**LISTE DES TÂCHES:**
(a) D'après le passage sur les forces de l'ordre, combien de TAZER seront mis en dotation en 2006 ?
(b) Reprenez le passage sur les forces de l'ordre après sa dernière phrase et poursuivez-en la rédaction.

**EXTRAIT:**
—————

En ce qui concerne la gendarmerie, l’effort de sécurisation des espaces consenti depuis trois ans, de jour comme de nuit, avec l’aide des escadrons, et qui a permis d’obtenir des résultats probants, sera maintenu au même niveau. L’équipement en véhicules banalisés des pelotons de surveillance et d’intervention implantés dans les zones périurbaines sera intensifié. La mise en place de motos de petite cylindrée très maniables sera encore développée dans les quartiers sensibles pour accroître l’occupation du terrain et favoriser la réactivité face à des délinquants qui savent parfaitement utiliser l’environnement urbain pour se jouer des actions de surveillance traditionnelles. La constitution également d’un pôle de référents « immigration illégale » au sein de chaque escadron départemental de sécurité routière devra permettre d’intensifier les efforts engagés dans ce domaine.

Pour juguler une violence de plus en plus présente à l’égard des forces de l’ordre, j’ai fait conduire en juin une expérimentation de pistolets à décharge électrique. Dès octobre prochain les premières commandes seront livrées. En 2006, plusieurs centaines de TAZER seront mises en dotation et renforceront les capacités d’action des services. Les policiers et gendarmes bénéficieront ainsi de moyens efficaces et modernes leur permettant de mieux lutter contre la violence.

—————

**DONNÉES FOURNIES:**

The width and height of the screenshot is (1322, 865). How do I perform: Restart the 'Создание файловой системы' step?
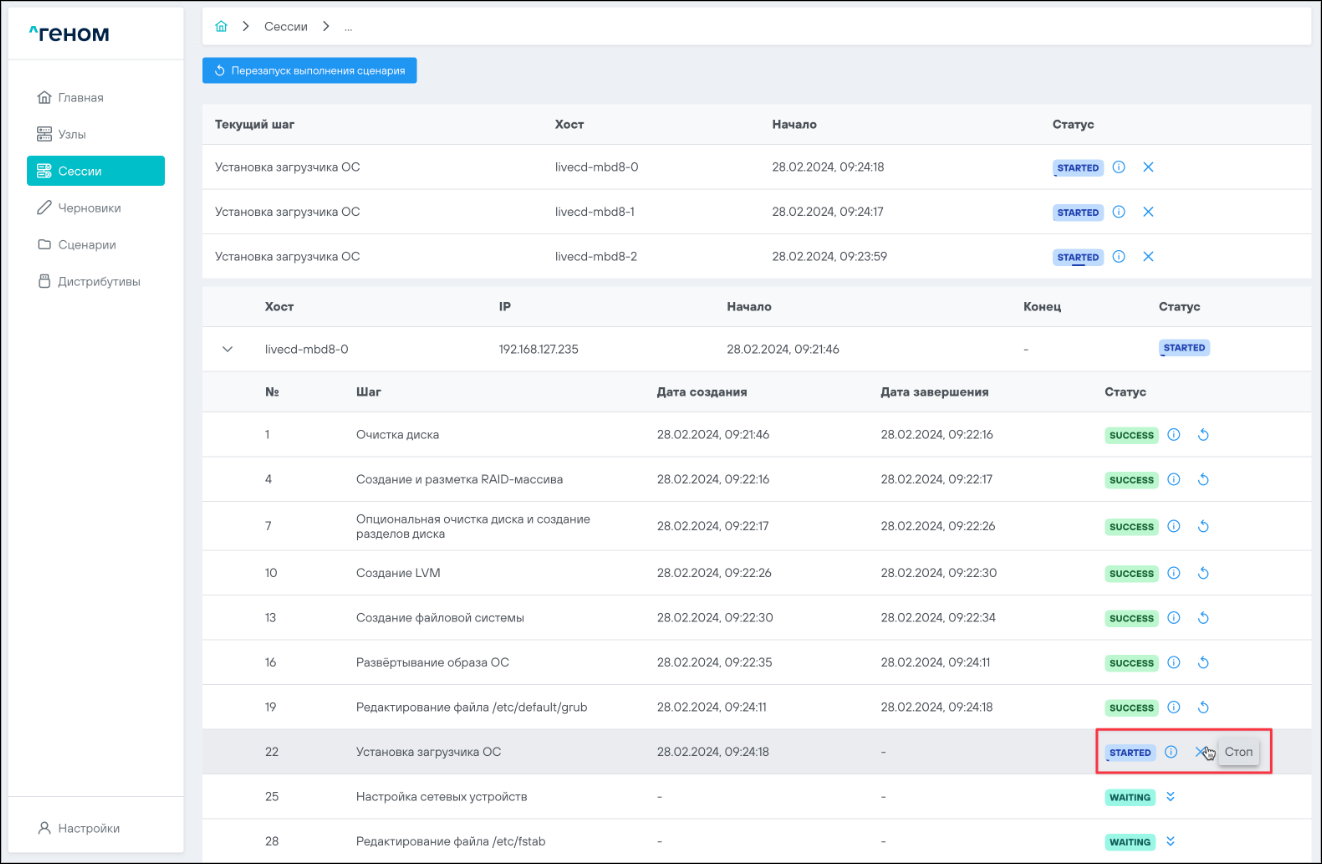pyautogui.click(x=1203, y=618)
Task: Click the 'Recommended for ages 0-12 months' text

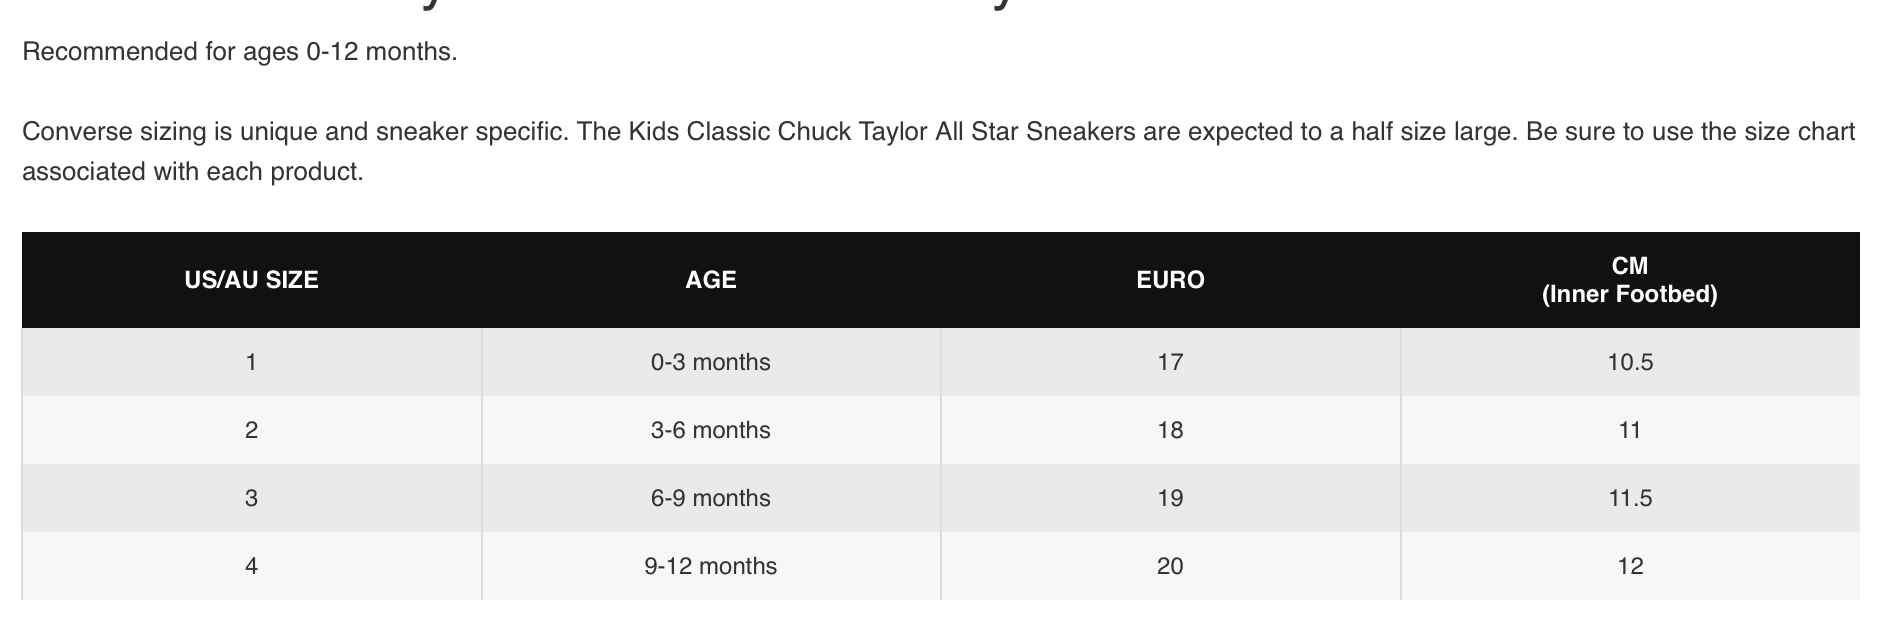Action: coord(239,52)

—————

**LISTE DES RÉPONSES:**
(a) Plusieurs centaines.

(b)
Les polices étrangères qui sont déjà dotées de ces équipements non létaux ont constaté non seulement une diminution significative des blessures occasionnées aux personnes interpellées mais aussi une baisse très nette du nombre d’agents blessés en service. Vous aurez enfin les moyens de faire respecter l’ordre et de ne pas perdre la face. Nos policiers et gendarmes n’encourront pas, quant à eux le risque, à l’occasion de chaque intervention difficile, d’être mis en examen pour violences illégitimes.

Dans le même temps et parce que je suis également soucieux de la professionnalisation des interventions, un premier programme d’une centaine de caméras embarquées dans des véhicules est en cours d’installation. Ces caméras permettront à la fois de mieux protéger les fonctionnaires contre les accusations mensongères et d’identifier les auteurs d’infractions.

J’avais dit que je donnerai les moyens de travailler, les voilà.

Pas de fatalité, pas de fatalisme, pas de réponse molle. Nous savons tous ici que les résultats obtenus sont d’abord le signe, à tous les niveaux, d’une implication et d’un engagement personnel. C’est dans cet esprit que la situation de chaque département doit être examinée. C’est avec cette priorité en tête que j’envisage, si le sursaut demandé ne venait pas, de relancer l’évaluation mensuelle des départements en difficultés.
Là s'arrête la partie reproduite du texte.